■ Brief: A single number is the answer: the count of lines in the listing below that contain "computer".

■ Material for the task:
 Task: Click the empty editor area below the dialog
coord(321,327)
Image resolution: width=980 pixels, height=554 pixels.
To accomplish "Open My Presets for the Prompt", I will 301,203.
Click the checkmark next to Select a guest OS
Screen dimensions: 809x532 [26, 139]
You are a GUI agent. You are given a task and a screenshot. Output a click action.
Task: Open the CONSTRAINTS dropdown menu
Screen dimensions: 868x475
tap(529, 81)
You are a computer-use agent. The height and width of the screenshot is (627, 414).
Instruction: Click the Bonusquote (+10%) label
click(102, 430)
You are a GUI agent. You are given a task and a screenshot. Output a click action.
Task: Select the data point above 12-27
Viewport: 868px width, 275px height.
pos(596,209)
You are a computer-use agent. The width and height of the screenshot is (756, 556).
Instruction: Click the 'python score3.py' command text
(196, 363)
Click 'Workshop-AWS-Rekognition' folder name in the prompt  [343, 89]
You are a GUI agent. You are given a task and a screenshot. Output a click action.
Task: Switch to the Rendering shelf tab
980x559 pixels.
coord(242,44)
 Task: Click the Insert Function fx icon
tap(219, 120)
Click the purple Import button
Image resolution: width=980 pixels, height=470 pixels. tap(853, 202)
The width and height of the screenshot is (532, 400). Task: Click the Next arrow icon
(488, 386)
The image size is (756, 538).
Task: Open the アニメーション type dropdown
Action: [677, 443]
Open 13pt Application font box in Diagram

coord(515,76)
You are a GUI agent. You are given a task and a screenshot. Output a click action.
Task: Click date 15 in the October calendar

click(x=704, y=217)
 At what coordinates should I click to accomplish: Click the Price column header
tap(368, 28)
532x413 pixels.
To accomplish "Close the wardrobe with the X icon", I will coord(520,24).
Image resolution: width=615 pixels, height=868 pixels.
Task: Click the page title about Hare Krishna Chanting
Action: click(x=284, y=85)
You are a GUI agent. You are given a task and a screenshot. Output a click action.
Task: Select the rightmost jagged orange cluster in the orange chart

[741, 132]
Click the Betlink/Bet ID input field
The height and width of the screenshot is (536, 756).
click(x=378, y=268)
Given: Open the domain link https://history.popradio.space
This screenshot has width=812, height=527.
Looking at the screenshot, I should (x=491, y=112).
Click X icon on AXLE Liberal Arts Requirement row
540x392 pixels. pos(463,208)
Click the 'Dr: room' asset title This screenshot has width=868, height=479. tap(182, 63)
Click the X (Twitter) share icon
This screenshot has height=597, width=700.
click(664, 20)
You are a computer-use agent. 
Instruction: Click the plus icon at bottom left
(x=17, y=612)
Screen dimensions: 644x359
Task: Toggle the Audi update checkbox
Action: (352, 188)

■ Response to this exercise: 3